Todo pueblo contiene una serie de características específicas que lo definen como tal, como lo son su geografía, su historia, sus tradiciones y costumbres. Todas juntas configuran su cultura, su identidad de comunidad. Y si hay algo que forma parte de la identidad de los habitantes del Médano de Oro es la tradicional capilla de Nuestra Señora de la Fuente, que por más de 60 años ha sabido formar parte de los momentos más importantes de los medaneros.
Fue creada con el esfuerzo de los vecinos después del terremoto de 1944, con el material con el que se construían las casillas de emergencia. Pero atrás quedó aquella capilla que nadie sabía cómo se mantenía en pie. Hoy los medaneros están de fiesta y estrenan una capilla nueva.
Para ellos, que vivieron los momentos más importantes en su fe allí, es imposible contener las lágrimas al cruzar la puerta y ver una capilla totalmente renovada, firme y dispuesta a seguir siendo el refugio para miles de fieles que desde la mañana muy temprano se toman unos minutos para adorar al Santísimo Sacramento en lo alto del altar, llevar sus pedidos y mantener un encuentro íntimo en un diálogo profundo con Dios.
“Todavía no hemos tomado dimensión de lo que es tener una capilla nueva, la gente se asombra y no puede contener la emoción al verla así. Para nosotros es un verdadero milagro, sólo con ayuda de Dios y de nuestra Madre era posible lograr lo que hemos logrado en el tiempo y con los pocos recursos que teníamos” relató Dario Lobo, miembro de la comunidad de Nuestra Señora de la Fuente y de una familia tradicional de dicha localidad.
“La capilla representa algo muy importante. Es algo muy nuestro, representa mucho para todas las familias de aquí”, agregó.
Según cuentan los habitantes de la zona, desde que Nuestra Señora de la Fuente llegó a Médano de Oro, la actividad de la chacra mejoró, la cosecha dio mejores frutos y por consiguiente más ganancias. Es por eso que las personas del lugar agradecen a la Virgen cuya imagen en el lugar fue entronizada en 1952 por el entonces monseñor Audino Rodríguez y Olmos.

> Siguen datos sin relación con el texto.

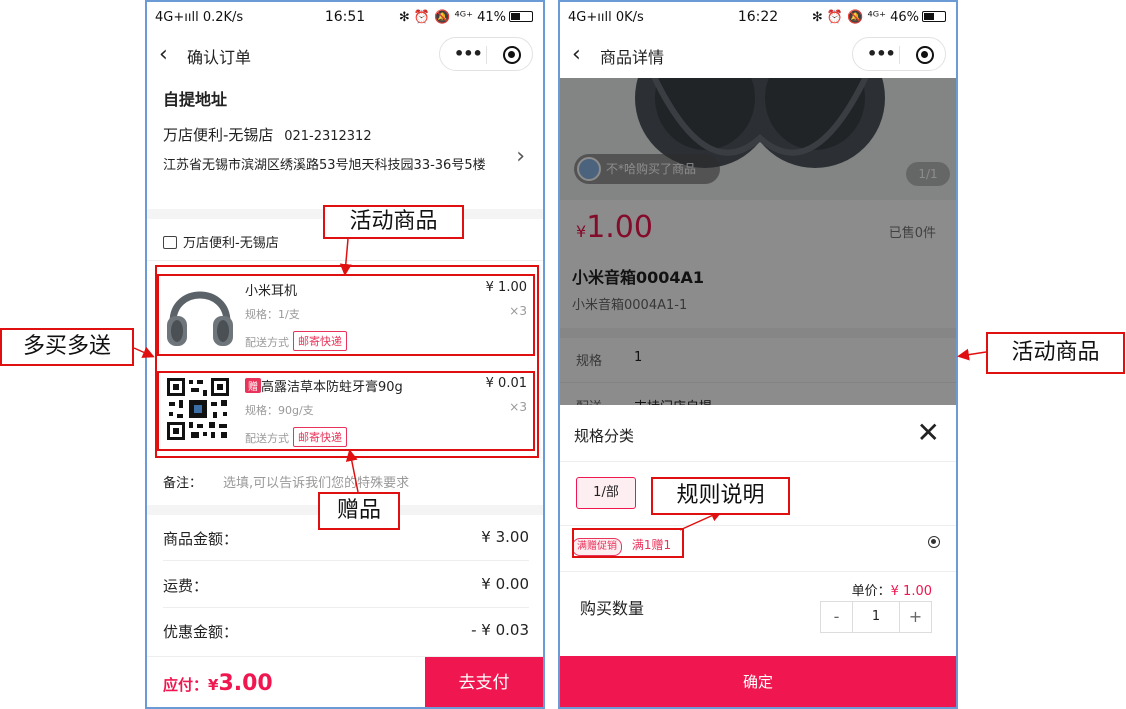 Image resolution: width=1126 pixels, height=709 pixels. I want to click on activity-product-callout-right: 活动商品, so click(1056, 353).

La imagen, que todavía hoy se conserva en un portarretrato dentro de la capilla, arribó a la provincia en octubre del '52 y desde esa época ocupa un lugar privilegiado dentro de la comunidad. Según relata la historia, la devoción a Nuestra Señora de la Fuente nació cuando una mujer llamada Rosita Moratal recibió de manos de unos familiares que residían en Valencia, una postal de esta Virgen, la cual todavía hoy está en manos de la comunidad en la tradicional capilla construida en su honor.